Lehman Brothers Holdings Inc will not turn its asset management unit into a long-term business after creditors of the bankrupt investment bank objected.

LAMCO, or the Legacy Asset Management Co, instead will continue on its path to liquidate Lehman assets over the next few years to pay back creditors, and no longer will look for a partner to manage the business, Chief Executive Bryan Marsal said.

Under the current governance, as long as it is in bankruptcy, a LAMCO partnership will not be pursued, said Marsal, who is overseeing the world's biggest bankruptcy.

Marsal presented the possibility of a partnership between LAMCO and another firm at a creditor's meeting earlier this year, saying the arrangement would strengthen the asset-management business by letting it retain employees.

Outside investment would help defray the costs of starting up LAMCO and let it take advantage of its employees' expertise in managing asset liquidation by taking on non-Lehman business, supporters of the proposal said at the time.

Lehman started looking for a partner for LAMCO after its creation was approved by a Manhattan bankruptcy court in April 2010. But since then, there has been little publicly disclosed information about its future plans for the unit.

Indeed, the U.S. Trustee's Office, part of the Justice Department and a watchdog for bankruptcies, said in a recent objection filed in bankruptcy court that Lehman was too vague about how LAMCO would operate after bankruptcy ends. The trustee objected to Lehman's disclosure statement on its plan for how it will pay back creditors after it exits bankruptcy.

A hearing is set for August 30 when Judge James Peck will rule on whether the bankruptcy plan can go to creditors for a vote, during which the trustee can raise the objections regarding LAMCO's role within that plan.

Lehman collapsed in September of 2008 with $639 billion in assets and quickly sold off its most liquid assets as part of its efforts to pay back the clients, investors and trading partners who lost billions of dollars with its failure. It is now working on unwinding its more illiquid assets.

LAMCO has more than 400 employees, who either worked for Lehman Brothers before the bankruptcy or for Alvarez & Marsal, the restructuring firm led by Bryan Marsal. They are led by Douglas Lambert, an executive with Alvarez & Marsal.

CREDITORS SAY NO

The creditors' concerns were the main reason for shelving the plan, Marsal told Reuters.

From their standpoint, there was a real concern that we would become unfocused and instead of focusing on their $35 billion in assets, we would focus on new assets, Marsal said.
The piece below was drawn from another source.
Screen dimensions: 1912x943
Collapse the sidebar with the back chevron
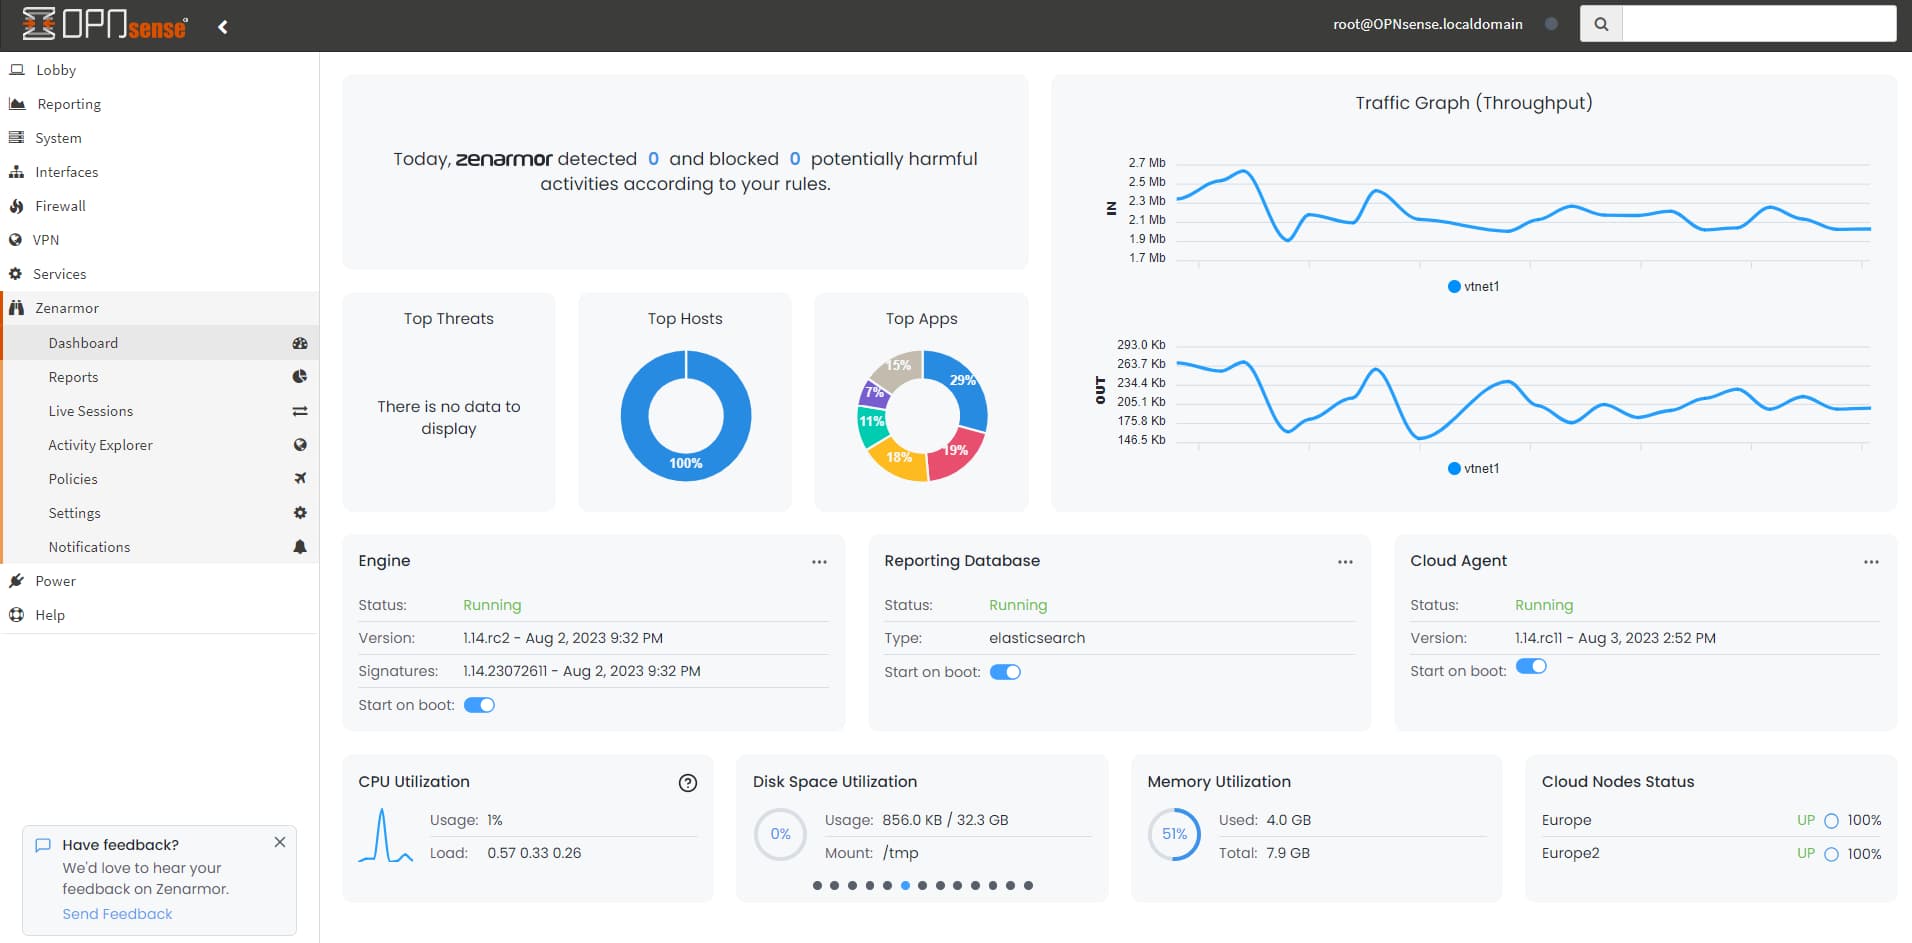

For them, there wasn't enough juice in the deal to warrant that distraction.

A lawyer for the official creditors committee, which includes companies as diverse as hedge fund Elliott Management Corp, insurer MetLife and the Vanguard Group, declined to comment.

Other creditors that have been vocal in Lehman's bankruptcy process include hedge funds such as Paulson & Co and SilverPoint Capital and banks like Goldman Sachs & Co.

LAMCO has five groups of employees managing about $65 billion worth of assets in real estate, derivatives, private equity assets, commercial and other loans and its independent bank units. One of its top assets is its stake in Archstone, the apartment real estate company worth an estimated $18 to $20 billion.

On Wednesday, the Manhattan bankruptcy court approved Lehman's proposed deal to transfer the management of about $5 billion in commercial loans to WCAS/Fraser Sullivan Investment Management. WCAS/Fraser Sullivan may also sell those loans for the company.